It’s easy for me to feel paralyzed by the enormity of the things I have to do. The time available to me always feels finite but the list of tasks to accomplish infinite. It can easily lead to some freaking out as I’m concerned what I’m doing at any given moment isn’t as important as what I could be doing. Or I will become concerned if I start X task it will go on endlessly and I’ll completely lose track of where the day is going.

There’s one change I made to my productivity that changed that: I set time limits on certain things.

I have a lot to do today, the day I’m writing this. This post is one of those action items recorded in my bullet journal. I had the idea earlier in the morning to share this and have the time to get it and other things done so I’m going to get it done. When I opened the new Google Doc to start drafting, it was 11:00 am and I told myself I would have it done by 11:30. 30 minutes from start to scheduled in WordPress. That’s it. It will get done.

What that time goal helps me do is realize once more that I can accomplish anything and everything I need to with the time I have. If I write this in the 30 minutes allotted then I can write something else in the next half hour and then move on to other projects. It means I can’t go waste time on Twitter or YouTube. It means I can cross something else off my list. It means I created something that satisfied the itch I feel about an idea. It means hopefully someone finds this useful and keeps me moving toward my goals.

This sort of mindset pairs nicely with the approach of using every 10 minutes. Instead of sitting here thinking “Well what am I going to do now?” and not being productive whenever I have the opportunity to do so, I’m getting this done.

The time limits I allow myself vary on the task at hand. This was 30 minutes. A project I’m working on this afternoon will probably be two hours. I’ll start it at X time and say I’ll be done two hours later, come hell or high water. But it’s going to get done today because I can.

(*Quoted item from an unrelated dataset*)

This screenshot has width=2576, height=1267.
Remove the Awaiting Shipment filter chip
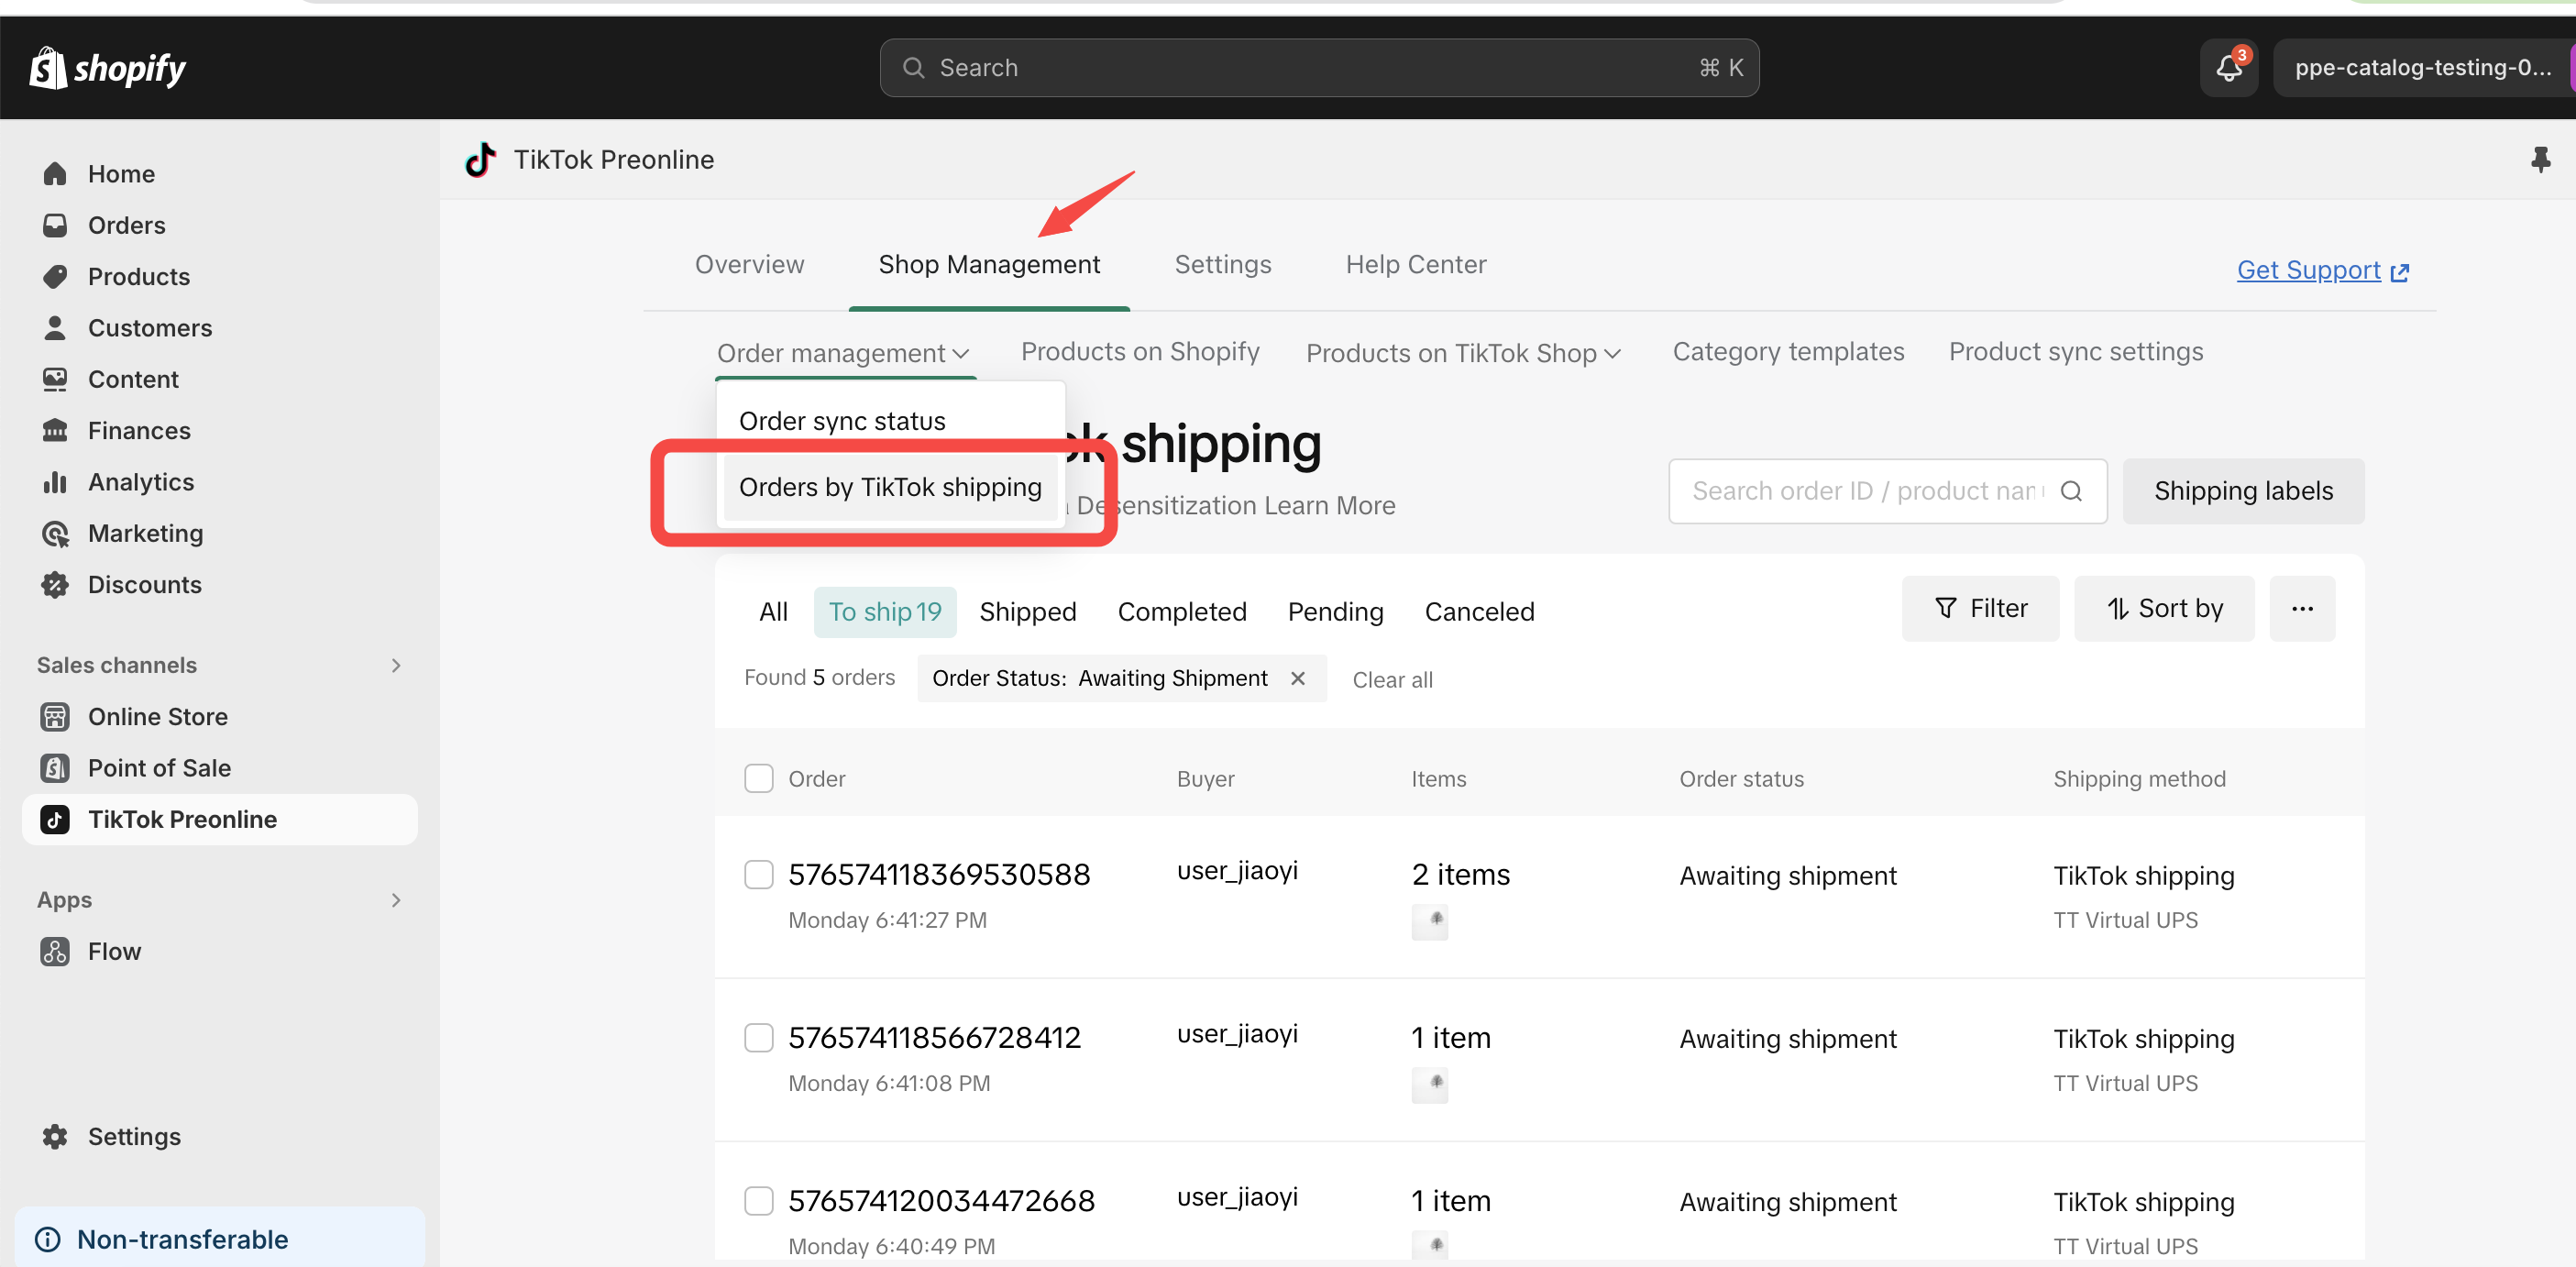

The next time you’re feeling overwhelmed, give this a try. You probably have a pretty good idea how long something will take. Either you’ve done that exact thing or something like it before or have the experience to make a reasonable estimate. You’re accountable only to yourself, but if you don’t get it done you’ll have to justify to your own mind why and why it should take up time tomorrow when you might have a busier, less flexible schedule.

Maybe you aren’t getting something done because it’s not important. If that’s the case, take it off your To Do List and move on so it stops taking up mental real estate. Otherwise, set a short, measurable, reasonable time window to act on it and get it done.